1280px-Édouard_Manet-Kearsarge-Alabama2

 

And more than just water—a terrifying, vertiginous, highly subjective look at water in which men are drowning, in which you may as well be drowning. Edgy an approach as this was, it had nothing on another of Durand-Ruel’s investments, Degas’ Peasant Girls Bathing in the Sea at Dusk, the unfinished look of which foreshadows Post-Impressionism and the art of the subsequent generation.

Degas, Peasant Girls Bathing in the Sea at Dusk, 1875 / WikiArt

Like Manet in his depiction of the sea battle, Degas seems to be making an effort to disorient the viewer. There is also a visual showmanship at work, easier to see in the gallery than in reproduction: puncturing the flat browns of the girls’ bodies and the dirty waves is a tunnel of deep space (what filmmakers would later call deep focus) in the upper left, in which one sees a placid, pleasantly lit sunset that could have been sketched by Turner 50 years earlier.

Disorientation, subjectivity, the presentation of a painting as the communication of a subjective experience or perception, rather than as a convincing illusion—this was not everyone’s cup of tea in 1876. But to Degas, to Monet, and to the rest, these things mattered: painting was not photography, but better and more important than photography, because instead of just communicating what happened to be visible, a painter communicated what was necessary, or essential, or true. There is a way in which the half-skinned lemon in Manet’s still life The Salmon looks more sour or tart than any lemon in a photograph—or maybe than most actual lemons.
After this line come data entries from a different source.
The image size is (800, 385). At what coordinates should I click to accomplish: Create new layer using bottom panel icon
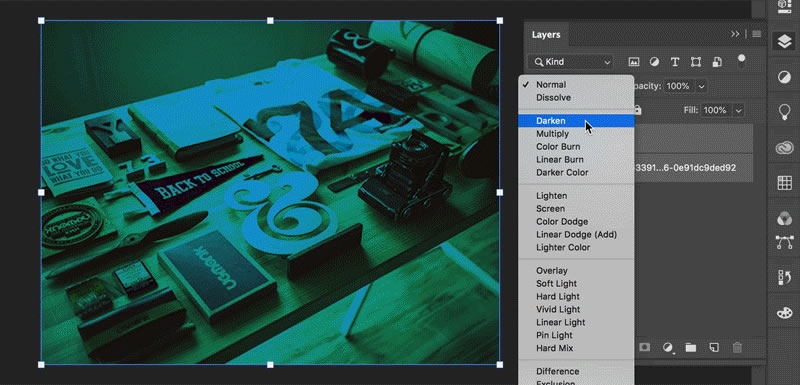[714, 348]
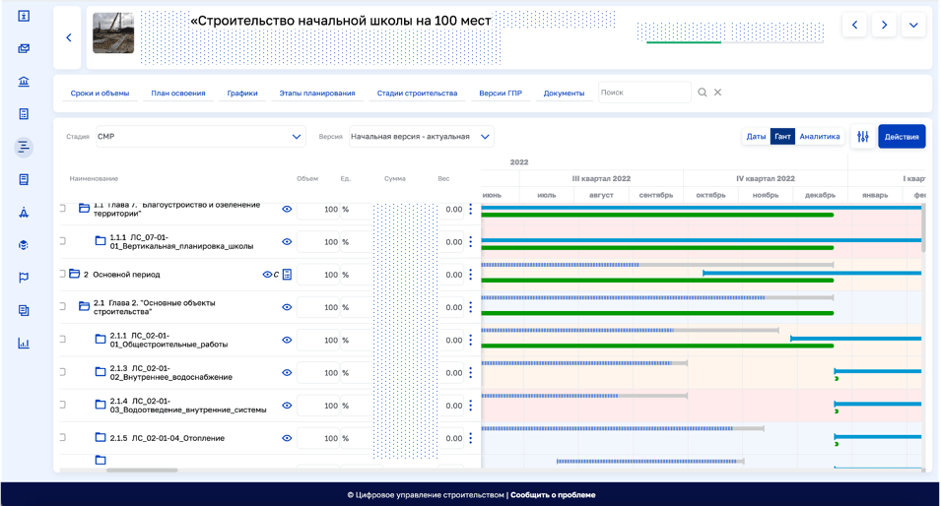Open the filter settings sliders icon
Screen dimensions: 941x506
861,137
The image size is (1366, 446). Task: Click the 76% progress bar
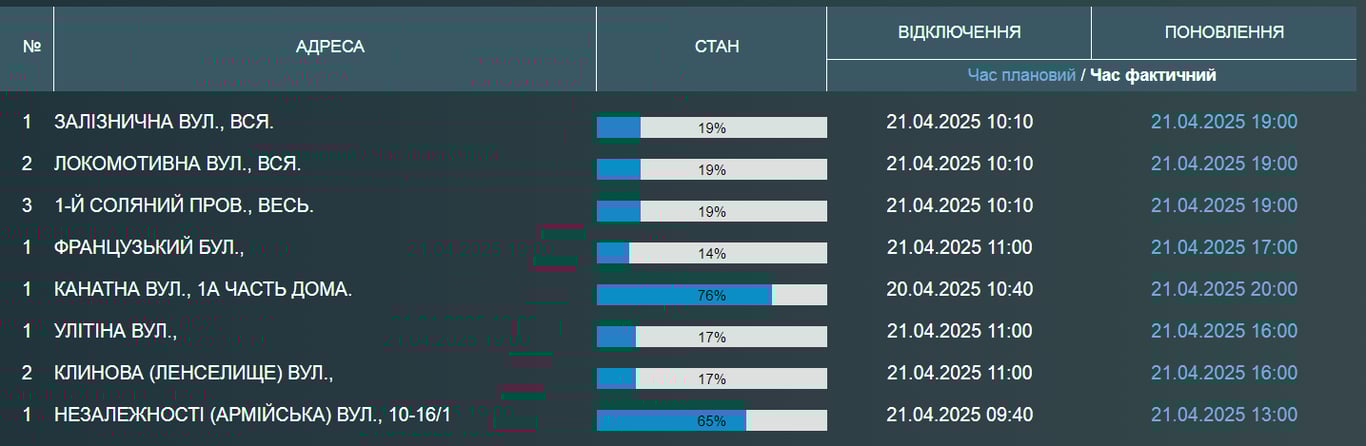712,295
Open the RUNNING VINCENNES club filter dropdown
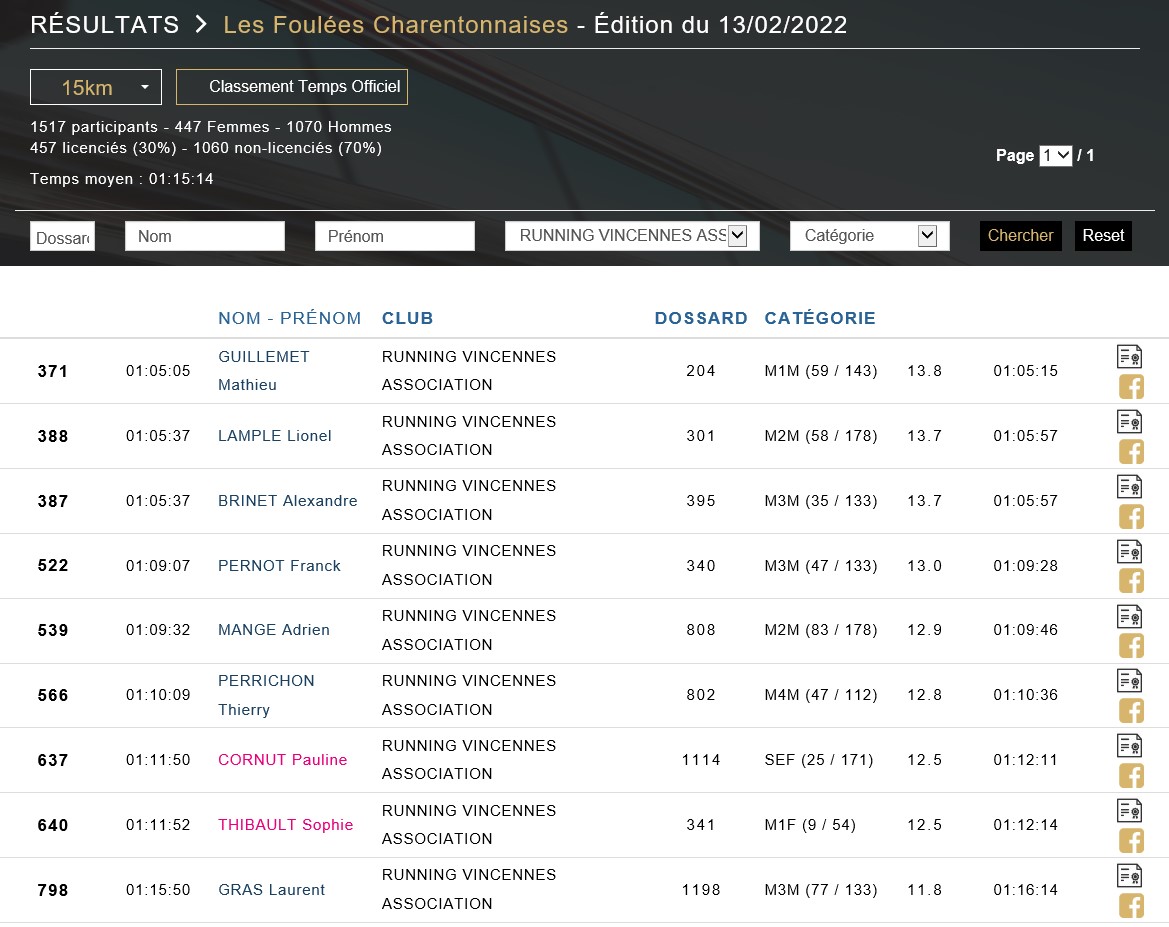The width and height of the screenshot is (1169, 927). [x=632, y=236]
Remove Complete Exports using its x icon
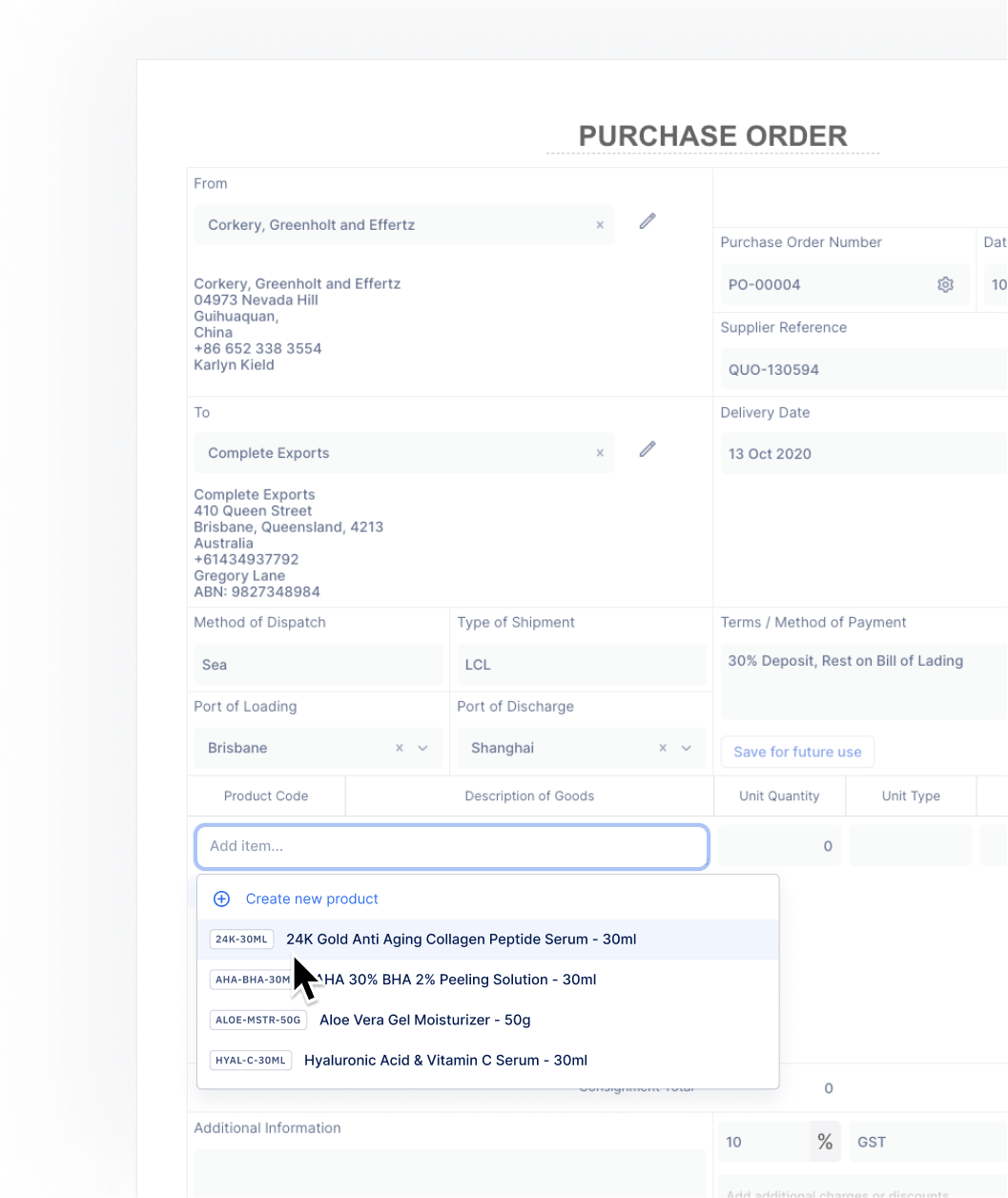Image resolution: width=1008 pixels, height=1198 pixels. click(600, 453)
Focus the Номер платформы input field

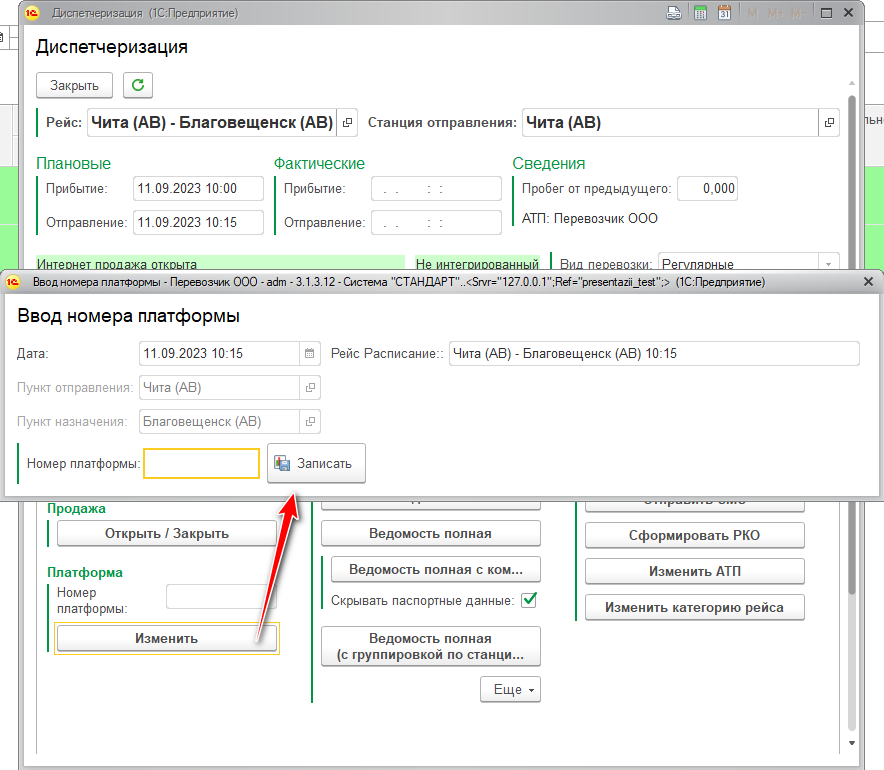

Manet, The Salmon, 1868 / WikiArt

There are around a hundred paintings in this exhibit—many, many Monets, including the reunion of a half dozen of his studies of the poplars near Giverny; over a dozen significant Renoirs; a half dozen Sisleys; more. Like one of Liebling’s meals, it is possible to feel overwhelmed, and the narrative thread of Durand-Ruel’s career provides a useful handhold with which to pull oneself through to the end.

It is ironic that such unusual men as these painters found their most important early backer in a man of such conventional personal habits—a devout Catholic, and a conservative family man. Or, perhaps, it is not ironic at all that the permanent avant-garde, in order to establish itself, needed a businessman like Paul Durand-Ruel.